Tennis

Australian Open: bilancio positivo per i manager Del Federico. E quell’incontro con il mito Federer

29 Gennaio 2026

Sono stati ben 12 i tennisti seguiti dai pescaresi Luca e Andrea Del Federico nel prestigioso torneo del Grande Slam, un numero che testimonia la crescita e l’importanza del team anche nei contesti di massima pressione

PESCARA. L’Australian Open 2026 si chiude con un bilancio estremamente positivo per Luca e Andrea Del Federico, protagonisti dietro le quinte di uno degli eventi tennistici d'elite. Sono stati ben 12 i giocatori seguiti dai Del Federico a prendere parte allo Slam australiano, un numero che testimonia la crescita e l’importanza del team anche nei contesti di massima pressione. Tra i risultati più rilevanti spicca il percorso di Luciano Darderi (attuale 23 ATP), capace di raggiungere gli ottavi di finale, dove ha affrontato una sfida di altissimo livello contro Jannik Sinner. Un match che, al di là dell’esito, ha rappresentato un passaggio fondamentale nel percorso di maturazione del giocatore e una vetrina internazionale di grande valore. Ottimo anche il cammino di Marcelo Arévalo, numero 1 ATP nel 2024 protagonista nel tabellone di doppio, dove ha centrato l’accesso ai quarti di finale, confermandosi tra gli specialisti più affidabili del circuito e portando ulteriore prestigio al lavoro svolto dal management.

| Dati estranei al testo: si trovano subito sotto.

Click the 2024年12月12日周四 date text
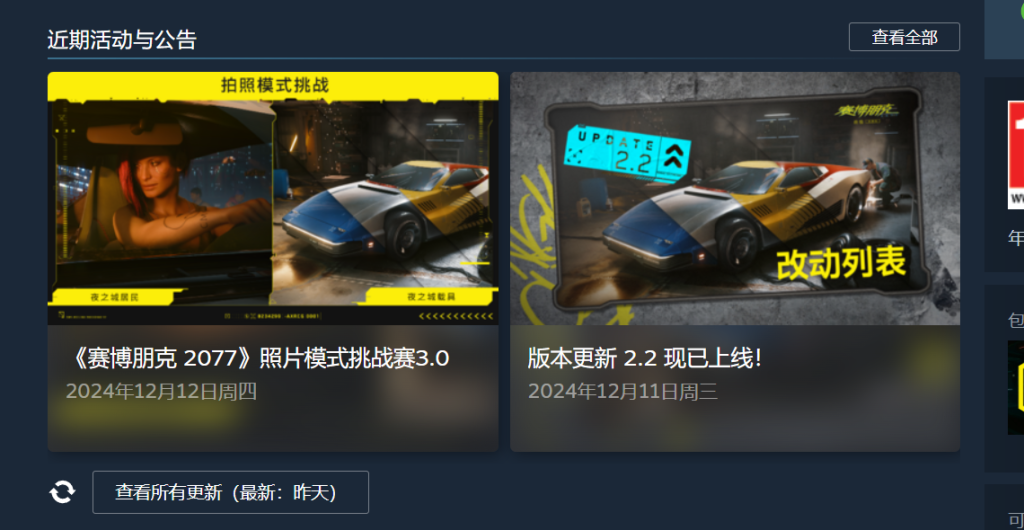This screenshot has height=530, width=1024. tap(161, 392)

Durante gli Australian Open, Luca Del Federico ha avuto la possibilità di incontrare il grande Roger Federer con testimonianza del gran lavoro fatto come manager di giocatori di tennis. Il torneo ha regalato soddisfazioni anche grazie alle vittorie significative di Stefano Travaglia e Thiago Tirante, capaci di imporsi in match complessi e di dimostrare solidità, carattere e continuità ad altissimo livello. Prestazioni che rafforzano il valore complessivo del gruppo e sottolineano l’efficacia della programmazione tecnica e strategica portata avanti dai Del Federico. L’Australian Open 2026 si archivia così come un appuntamento chiave per il team, non solo per i risultati ottenuti, ma per la conferma di un progetto manageriale capace di valorizzare talenti diversi, accompagnandoli con competenza nei momenti decisivi della stagione. Una presenza sempre più riconoscibile e determinante nel tennis che conta.